The field of vision is defined as the area that is perceived simultaneously by a fixating eye. The limits of the normal field of vision are 60° into the superior field, 75° into the inferior field, 110° temporally, and 60° nasally (Fig. 1). Traquair,1 in his classic thesis, described an island of vision in a sea of darkness (Fig. 2). The island represents the perceived field of vision, and the sea of darkness is the surrounding areas that are not seen. In the light-adapted state, the island of vision has a steep central peak that corresponds to the fovea, the area of greatest retinal sensitivity. From the peak, the island slopes downward toward the periphery, which represents regions of diminishing retinal sensitivity. The physiologic blind spot corresponds to the area of optic nerve head. It is shown as a deep well to sea level 15° temporal to the peak of the island.

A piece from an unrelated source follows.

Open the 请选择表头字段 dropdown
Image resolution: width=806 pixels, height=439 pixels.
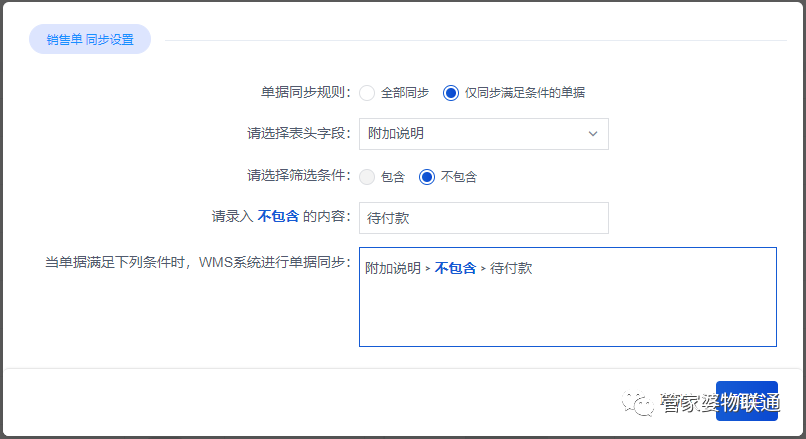(x=483, y=133)

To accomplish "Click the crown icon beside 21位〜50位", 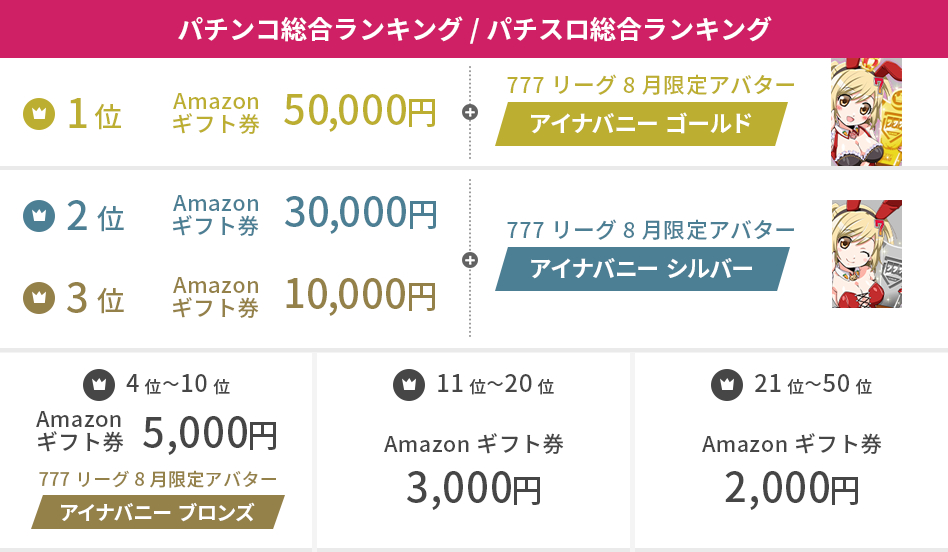I will click(727, 384).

The contour of the island of vision relates to both the anatomy of the visual system and the level of retinal adaptation. The highest concentration of cones is in the fovea, and most of these cones project to their own ganglion cell. This one-to-one ratio between foveal cone and ganglion cell results in maximal resolution in the fovea. The sharp-peaked island of vision described by Traquair reflects the visual field in the light-adapted or photopic visual field. The contour of the island of vision changes greatly in the mesopic (twilight) and scotopic (dark adapted) states. As one proceeds from a photopic to a scotopic state, the overall retinal sensitivity increases as rod, rather than cone, vision predominates. In the dark-adapted island of vision, the contour is flatter than in the light-adapted state, and there is a central depression, rather than a central peak, in the area of the fovea. Thus, the level of retinal adaptation is crucial in defining the contour of the island of vision (Fig. 3).2



In kinetic perimetry, a stimulus is moved from a nonseeing area of the visual field to a seeing area along a set meridian. The procedure is repeated with the use of the same stimulus along other meridians, usually spaced every 15°. In kinetic perimetry, one attempts to find locations in the visual field of equal retinal sensitivity. By joining these areas of equal sensitivity, an isopter is defined. The luminance and the size of the target are changed to plot other isopters. In kinetic perimetry, the island of vision is approached horizontally. Isopters can be considered the outline of horizontal slices of the island of vision (Fig. 4).3


In static perimetry, the size and location of the test target remain constant. The retinal sensitivity at a specific location is determined by varying the brightness of the test target. The shape of the island is defined by repeating the threshold measurement at various locations in the field of vision (Fig. 5).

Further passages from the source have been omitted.